Sorting the stash is never an easy task. We ourselves had decided to organize our beads and tools many times only to find ourselves later wasting time looking for that single bead to finish our project.
Before getting started to organize our materials we had to take in consideration sizes, colors, material, shapes and quantities. The more creative we become the bigger the variety of beads we needed. So, in order to give free reign to our creativite muscles and avoid hair-pulling frustration, we believe it absolutely necessary to plan out how to store the beads that have accumulated over the years.
Also, having proper storage for your beads allows you to keep your most coveted pieces well preserved. Items like Glass beads, Semi-precious stones, seeds, etc. can change color if we don´t protect them from the elements like sun and dust. As we know now trends go in a circle (I shouldn´t have thrown those golden delicas away). Sometimes when we purchase a lot of beads that turn out not to be very successful, they make a very strong come back in the future. You must see your beads like a long term investment.
My wife and I have figured out throughout a lot of years of beading, designing and selling jewelry, that the best option is to use the plastic storage boxes with a lid, like this one, from Fire Mountain Gems.
They are highly affordable and you can find them easily anywhere. I think most retail/craft stores have them as well. They come in different sizes and they are easy to manage and take with you if you need to work at your booth in a craft show. The translucent plastic facilitates allow you to see the content without having to open them up. This saves a lot time and effort when you look for an specific kind of bead. Believe me, it´s just incredible the amount of time you save having your stash in these containers. We could work on projects and handle customers at the same time. At different craft shows we’ve been to it has turned out to be our best option. Before sometimes we only had little space to work in our booth and we were forced to put our materials on our knees or on the floor. Having our beads in these containers, helped us to be more efficient and to avoid a big mess.
Of course, I am from Mexico and this kind of container is all you can get over here for a small budget, but I am amazed with the huge variety of plastic containers you can buy in the States and Canada.
We do also use plastic Ziploc bags but those are only for our wires, pins and metal stuff that don´t fit in the little compartments. In this way there is no need to bend the frail materials.
You can check discussions about this subject in almost all web sites related to beads and see that every one has different ways to store their beads. I found some very interestings solutions online, for example; Jill MacKay offers a smart way to store seed beads, and Cate Prato of Quilting Arts suggests a way to cut down on garbage by using packaging as storage solutions as seen here.
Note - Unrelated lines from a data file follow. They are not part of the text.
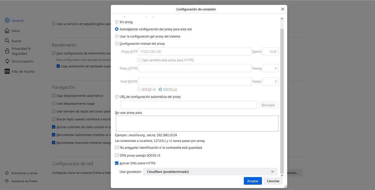Open Extensiones y temas via the puzzle icon
Viewport: 375px width, 190px height.
click(x=7, y=173)
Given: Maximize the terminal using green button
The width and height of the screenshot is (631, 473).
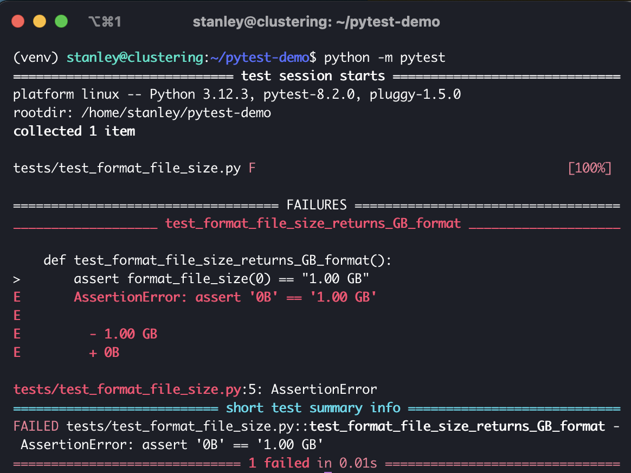Looking at the screenshot, I should pyautogui.click(x=61, y=22).
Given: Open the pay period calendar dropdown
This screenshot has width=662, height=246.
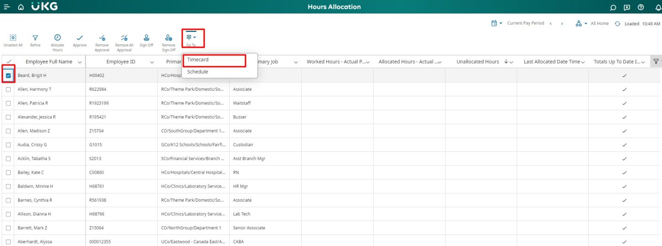Looking at the screenshot, I should (x=497, y=23).
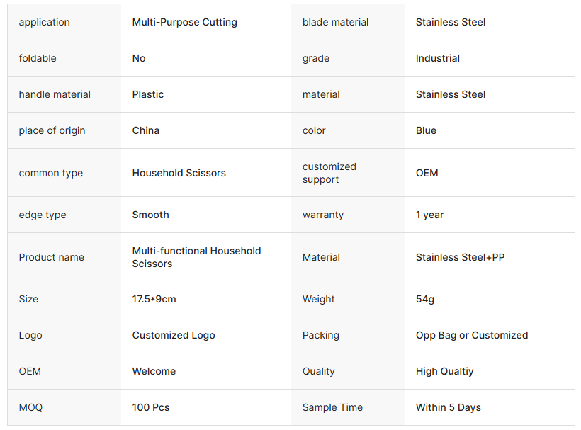The image size is (581, 430).
Task: Select the 'customized support' label cell
Action: pyautogui.click(x=329, y=173)
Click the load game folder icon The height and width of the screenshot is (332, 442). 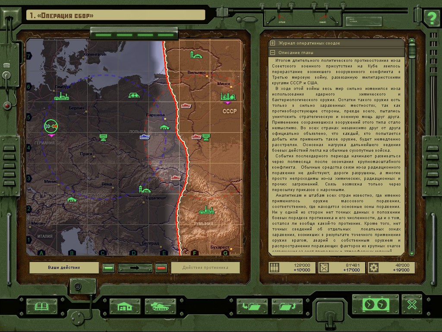[252, 306]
Be sure to read the comments too. There are good suggestions like this one:
“Visit the fishing tackle and gear department or any sports store and you will see at least 20 sizes and shapes of clear (or milky) plastic boxes all divided into compartments just the right size for beading and embroidery equipment. They stack well too—a label on one edge and you are all set.”
I think she means something like this.
Hope these tips were useful to your jewelry making and make your job more pleasurable. But if you are one of those who find creativity with beads all over the place, let us know how you do it!